■ **Problem statement**
Render the records below as a numbered list with blank lines left out, beginning at the line that has "This screenshot has height=454, width=969." and stopping after the line that has "click(x=648, y=195)".

Records for pointing at text and elements

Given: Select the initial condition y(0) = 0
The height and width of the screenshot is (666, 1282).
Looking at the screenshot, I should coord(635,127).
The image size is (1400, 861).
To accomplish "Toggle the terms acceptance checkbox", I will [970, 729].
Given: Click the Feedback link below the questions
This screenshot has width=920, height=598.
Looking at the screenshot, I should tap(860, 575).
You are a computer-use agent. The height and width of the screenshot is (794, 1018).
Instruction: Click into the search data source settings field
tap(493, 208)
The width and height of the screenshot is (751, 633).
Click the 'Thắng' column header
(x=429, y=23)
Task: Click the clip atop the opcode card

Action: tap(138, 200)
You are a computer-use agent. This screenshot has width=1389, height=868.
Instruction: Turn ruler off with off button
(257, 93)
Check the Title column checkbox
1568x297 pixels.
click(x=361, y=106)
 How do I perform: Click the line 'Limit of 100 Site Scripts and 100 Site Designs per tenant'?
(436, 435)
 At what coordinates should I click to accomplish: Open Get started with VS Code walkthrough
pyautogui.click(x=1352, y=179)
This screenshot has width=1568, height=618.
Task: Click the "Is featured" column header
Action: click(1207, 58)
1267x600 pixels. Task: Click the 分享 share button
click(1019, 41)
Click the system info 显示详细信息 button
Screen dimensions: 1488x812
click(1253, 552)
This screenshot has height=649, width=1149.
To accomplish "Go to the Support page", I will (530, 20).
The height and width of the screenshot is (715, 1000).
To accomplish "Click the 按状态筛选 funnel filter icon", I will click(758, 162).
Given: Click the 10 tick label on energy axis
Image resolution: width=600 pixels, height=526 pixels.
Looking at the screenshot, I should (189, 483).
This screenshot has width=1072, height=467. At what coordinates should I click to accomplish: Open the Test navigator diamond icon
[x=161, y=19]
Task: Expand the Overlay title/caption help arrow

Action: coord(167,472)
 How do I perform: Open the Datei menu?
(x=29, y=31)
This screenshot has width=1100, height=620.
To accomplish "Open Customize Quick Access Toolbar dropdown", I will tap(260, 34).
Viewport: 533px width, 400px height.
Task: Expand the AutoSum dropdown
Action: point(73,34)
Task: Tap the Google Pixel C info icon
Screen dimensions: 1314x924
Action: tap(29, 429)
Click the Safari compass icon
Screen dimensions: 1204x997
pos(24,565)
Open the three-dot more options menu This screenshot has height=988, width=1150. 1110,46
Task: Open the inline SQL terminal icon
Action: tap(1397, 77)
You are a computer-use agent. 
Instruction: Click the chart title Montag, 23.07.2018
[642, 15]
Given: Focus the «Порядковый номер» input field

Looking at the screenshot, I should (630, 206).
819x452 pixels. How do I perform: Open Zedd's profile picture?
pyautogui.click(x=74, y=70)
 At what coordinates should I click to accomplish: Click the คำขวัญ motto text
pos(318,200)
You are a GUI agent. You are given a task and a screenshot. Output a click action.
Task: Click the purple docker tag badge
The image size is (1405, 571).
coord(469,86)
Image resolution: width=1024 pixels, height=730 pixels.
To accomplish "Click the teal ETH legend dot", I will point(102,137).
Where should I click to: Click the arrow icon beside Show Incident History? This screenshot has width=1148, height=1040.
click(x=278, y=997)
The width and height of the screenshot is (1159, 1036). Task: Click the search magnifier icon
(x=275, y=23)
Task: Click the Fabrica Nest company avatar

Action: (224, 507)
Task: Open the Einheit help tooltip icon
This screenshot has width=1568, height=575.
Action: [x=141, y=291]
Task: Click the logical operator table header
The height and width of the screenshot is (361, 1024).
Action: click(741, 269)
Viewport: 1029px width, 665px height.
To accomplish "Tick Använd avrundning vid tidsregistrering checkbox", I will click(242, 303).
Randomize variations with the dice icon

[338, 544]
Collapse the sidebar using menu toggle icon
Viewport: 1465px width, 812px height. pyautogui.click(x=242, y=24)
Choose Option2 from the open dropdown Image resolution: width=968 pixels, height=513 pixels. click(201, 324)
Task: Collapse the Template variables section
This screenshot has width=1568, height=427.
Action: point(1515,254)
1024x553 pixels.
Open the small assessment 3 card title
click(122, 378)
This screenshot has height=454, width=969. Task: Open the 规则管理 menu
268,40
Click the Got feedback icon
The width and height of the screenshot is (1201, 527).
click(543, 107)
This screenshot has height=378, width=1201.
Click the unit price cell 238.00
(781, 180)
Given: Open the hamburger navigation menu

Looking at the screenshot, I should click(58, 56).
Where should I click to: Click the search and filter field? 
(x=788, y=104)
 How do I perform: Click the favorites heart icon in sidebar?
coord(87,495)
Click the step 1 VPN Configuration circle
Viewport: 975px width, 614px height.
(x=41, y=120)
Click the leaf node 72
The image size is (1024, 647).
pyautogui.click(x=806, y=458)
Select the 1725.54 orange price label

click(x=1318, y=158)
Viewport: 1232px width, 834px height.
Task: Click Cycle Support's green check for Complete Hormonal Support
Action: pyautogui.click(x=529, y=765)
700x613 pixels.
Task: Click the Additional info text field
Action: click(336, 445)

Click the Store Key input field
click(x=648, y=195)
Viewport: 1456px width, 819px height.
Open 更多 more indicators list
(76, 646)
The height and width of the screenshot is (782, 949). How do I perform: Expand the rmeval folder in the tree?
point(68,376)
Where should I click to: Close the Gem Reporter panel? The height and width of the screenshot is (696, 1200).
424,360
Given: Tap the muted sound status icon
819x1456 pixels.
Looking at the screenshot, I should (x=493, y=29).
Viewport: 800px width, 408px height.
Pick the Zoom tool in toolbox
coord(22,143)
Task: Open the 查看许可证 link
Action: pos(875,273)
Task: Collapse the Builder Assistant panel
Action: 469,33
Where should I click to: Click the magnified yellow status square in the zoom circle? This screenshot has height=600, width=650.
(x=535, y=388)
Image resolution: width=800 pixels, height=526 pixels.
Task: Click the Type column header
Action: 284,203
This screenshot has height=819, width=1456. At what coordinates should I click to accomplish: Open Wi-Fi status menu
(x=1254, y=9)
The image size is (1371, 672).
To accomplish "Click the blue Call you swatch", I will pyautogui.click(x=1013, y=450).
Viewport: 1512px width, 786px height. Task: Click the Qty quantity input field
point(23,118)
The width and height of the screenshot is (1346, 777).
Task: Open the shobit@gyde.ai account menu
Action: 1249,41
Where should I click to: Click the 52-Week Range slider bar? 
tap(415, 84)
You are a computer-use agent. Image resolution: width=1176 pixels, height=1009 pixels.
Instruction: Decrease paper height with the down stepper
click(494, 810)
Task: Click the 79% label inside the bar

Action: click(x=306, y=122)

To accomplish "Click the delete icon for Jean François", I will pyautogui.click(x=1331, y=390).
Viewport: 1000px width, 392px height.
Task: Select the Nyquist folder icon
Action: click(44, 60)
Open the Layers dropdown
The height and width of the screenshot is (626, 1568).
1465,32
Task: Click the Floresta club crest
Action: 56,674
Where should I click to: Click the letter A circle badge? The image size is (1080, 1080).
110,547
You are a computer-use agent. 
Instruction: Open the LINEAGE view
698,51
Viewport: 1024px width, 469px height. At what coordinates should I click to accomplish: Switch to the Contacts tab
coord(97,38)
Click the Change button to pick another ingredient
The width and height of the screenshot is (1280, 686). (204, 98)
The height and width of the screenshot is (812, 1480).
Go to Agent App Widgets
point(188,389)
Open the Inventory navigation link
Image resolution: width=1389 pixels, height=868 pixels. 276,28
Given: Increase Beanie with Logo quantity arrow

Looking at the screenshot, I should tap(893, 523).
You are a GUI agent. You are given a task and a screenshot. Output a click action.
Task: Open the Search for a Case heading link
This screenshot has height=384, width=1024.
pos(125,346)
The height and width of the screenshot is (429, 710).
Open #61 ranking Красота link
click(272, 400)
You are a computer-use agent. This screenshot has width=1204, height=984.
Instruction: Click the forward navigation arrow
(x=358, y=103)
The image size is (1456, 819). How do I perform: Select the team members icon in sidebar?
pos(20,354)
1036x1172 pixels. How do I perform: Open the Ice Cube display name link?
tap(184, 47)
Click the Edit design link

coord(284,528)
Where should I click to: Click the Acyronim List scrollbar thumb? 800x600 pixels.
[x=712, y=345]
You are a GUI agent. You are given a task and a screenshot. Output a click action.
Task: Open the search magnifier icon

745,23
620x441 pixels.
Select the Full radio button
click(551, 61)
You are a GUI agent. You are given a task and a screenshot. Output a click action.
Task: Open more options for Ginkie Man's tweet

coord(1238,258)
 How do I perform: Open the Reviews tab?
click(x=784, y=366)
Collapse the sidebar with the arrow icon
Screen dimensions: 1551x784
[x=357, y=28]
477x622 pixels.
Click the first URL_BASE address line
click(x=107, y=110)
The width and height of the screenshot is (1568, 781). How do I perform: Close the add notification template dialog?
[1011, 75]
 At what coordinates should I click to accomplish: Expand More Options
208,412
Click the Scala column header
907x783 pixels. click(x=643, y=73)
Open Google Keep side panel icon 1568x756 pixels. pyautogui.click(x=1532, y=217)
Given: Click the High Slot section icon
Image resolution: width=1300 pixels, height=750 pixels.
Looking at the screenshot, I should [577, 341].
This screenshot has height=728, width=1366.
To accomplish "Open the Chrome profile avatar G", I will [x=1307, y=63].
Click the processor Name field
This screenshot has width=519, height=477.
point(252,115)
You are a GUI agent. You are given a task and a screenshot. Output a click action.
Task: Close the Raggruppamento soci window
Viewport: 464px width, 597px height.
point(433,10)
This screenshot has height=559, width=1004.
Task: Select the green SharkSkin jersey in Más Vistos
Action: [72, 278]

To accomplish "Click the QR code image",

■ **Response**
1. This screenshot has height=454, width=969. Task: Open the 规则管理 menu
2. 268,40
3. Click the Got feedback icon
4. The width and height of the screenshot is (1201, 527).
5. click(543, 107)
6. This screenshot has height=378, width=1201.
7. Click the unit price cell 238.00
8. (781, 180)
9. Given: Open the hamburger navigation menu
10. Looking at the screenshot, I should click(58, 56).
11. Where should I click to: Click the search and filter field? 
12. (x=788, y=104)
13.  How do I perform: Click the favorites heart icon in sidebar?
14. coord(87,495)
15. Click the step 1 VPN Configuration circle
16. Viewport: 975px width, 614px height.
17. (x=41, y=120)
18. Click the leaf node 72
19. The image size is (1024, 647).
20. pyautogui.click(x=806, y=458)
21. Select the 1725.54 orange price label
22. click(x=1318, y=158)
23. Viewport: 1232px width, 834px height.
24. Task: Click Cycle Support's green check for Complete Hormonal Support
25. Action: pyautogui.click(x=529, y=765)
26. 700x613 pixels.
27. Task: Click the Additional info text field
28. Action: click(336, 445)
29. Click the Store Key input field
30. click(x=648, y=195)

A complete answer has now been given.